Sunja holte ihren Block heraus und machte sich Notizen. Als junge Frau hatte sie im Strafgericht protokolliert, seitdem war sie in der Lage, wörtlich mitzuschreiben, was Menschen sagten. Das erwies sich bei der Auswertung von Zeugenbefragungen oft als hilfreich. Allerdings erlebte sie es nicht oft, dass Zeugen gleich mit genauen Angaben zur Uhrzeit um sich warfen. Hatte dieser Mann sich auf die Befragung vorbereitet oder lief sein Leben tatsächlich so getaktet ab? Gegen halb sieben habe er neue Putzmittel für die Versorgungsräume auf den Etagen holen wollen, sagte Moormann. Die Vorräte seien in diesem Depot im Keller untergebracht. Und da habe er den Jungen entdeckt. Und gleich die Polizei gerufen.
„Haben Sie in dem Raum etwas angefasst?“
„Natürlich nicht.“
„Kennen Sie den Toten?“
„Nein!“
Sunja stutzte. Das Nein war ihr etwas zu schnell gekommen. Sie beschloss, später darauf zurückzukommen.
„Wie viele Schlüssel gibt es für den Kellerraum?“
„Einen. Den habe ich. Das heißt – warten Sie, irgendwann muss es mal zwei gegeben haben.“
„Warum?“
„Das ist so ein Standardschloss, das damals mit zwei Schlüsseln verkauft wurde. Wir haben mehrere Schlösser dieser Art im Keller, und die haben alle zwei Schlüssel. Aber seit ich hier arbeite, also seit 15 Jahren, existiert für diesen Raum nur noch der eine. Und den hatte ich mit im Urlaub.“
„Im Urlaub?“
Wie zum Beweis holte Moormann sein Schlüsselbund aus der Westentasche.

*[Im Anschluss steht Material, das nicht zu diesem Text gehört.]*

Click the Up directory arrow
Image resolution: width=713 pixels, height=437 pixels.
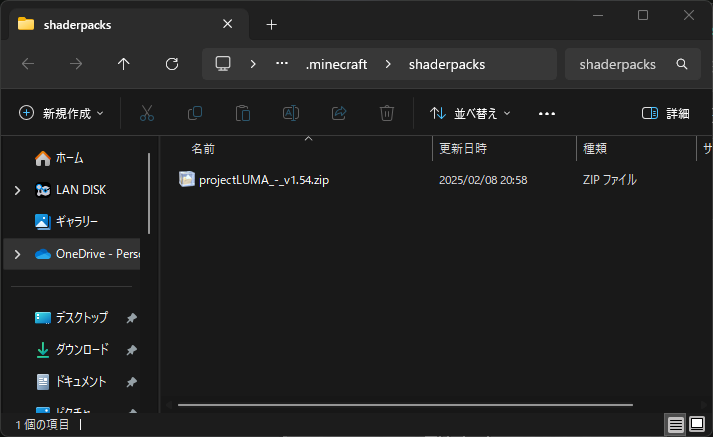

Haustür, Briefkasten, Wohnung, erklärte er und wies auf die einzelnen Schlüssel. Garten, Gartenhaus, Haupteingang des Hostels, Kellereingang, Werkstatt. Und dieser hier, der Gelbe, sei der Schlüssel zum Putzmitteldepot, in dem er den Toten gefunden hätte.
Alle Schlüssel hatten farbige Plastiküberzieher.
„Sie sagten, es gibt mehrere ähnliche Schlösser im Keller. Wo befinden sich die dazugehörigen Schlüssel?“
„In meiner Werkstatt. Weil ich die seltener brauche. Aber diesen hier habe ich immer dabei, aus Sicherheitsgründen. Weil da Chemikalien lagern.“
„Wo ist Ihre Werkstatt?“
„Im Keller.“
„Könnten die anderen Schlüssel zu diesem Schloss passen?“
„Nein, da bin ich ganz sicher.“
„Und warum hatten Sie gerade diesen Schlüssel mit? Mussten Ihre Kollegen nicht an die Putzmittel?“
Moormann erklärte, er habe die Reinigungsmittel in den Räumen der Putzfrauen auf den einzelnen Etagen großzügig nachgefüllt. Am Freitag vor seinem Urlaub, an seinem letzten Arbeitstag. Und er wisse, dass ein solcher Vorrat für vierzehn Tage reiche.
Sunja drückte ihre zweite Zigarette im Ascher aus. Vor einigen Monaten hatte sie wieder begonnen zu rauchen.
Gemeinsam gingen sie in die Lobby zurück, die inzwischen bevölkert war. Aus dem Frühstücksraum drang Stimmengewirr. Man sah Jugendliche unterschiedlicher Nationalität beim Essen. Hinter dem Tresen stand jetzt ein anderer Portier, er war schwarz und sah aus wie ein Schwergewichtsboxer. Musik spielte, eine Schar pubertärer Mädchen, die, nach ihren tropfenden Regenschirmen zu urteilen, gerade angekommen waren, versuchte ihm etwas klarzumachen. Sie lachten und redeten alle durcheinander. Es schienen Holländerinnen zu sein. Ein schlaksiger Blondschopf um die zwanzig klimperte auf dem Flügel herum.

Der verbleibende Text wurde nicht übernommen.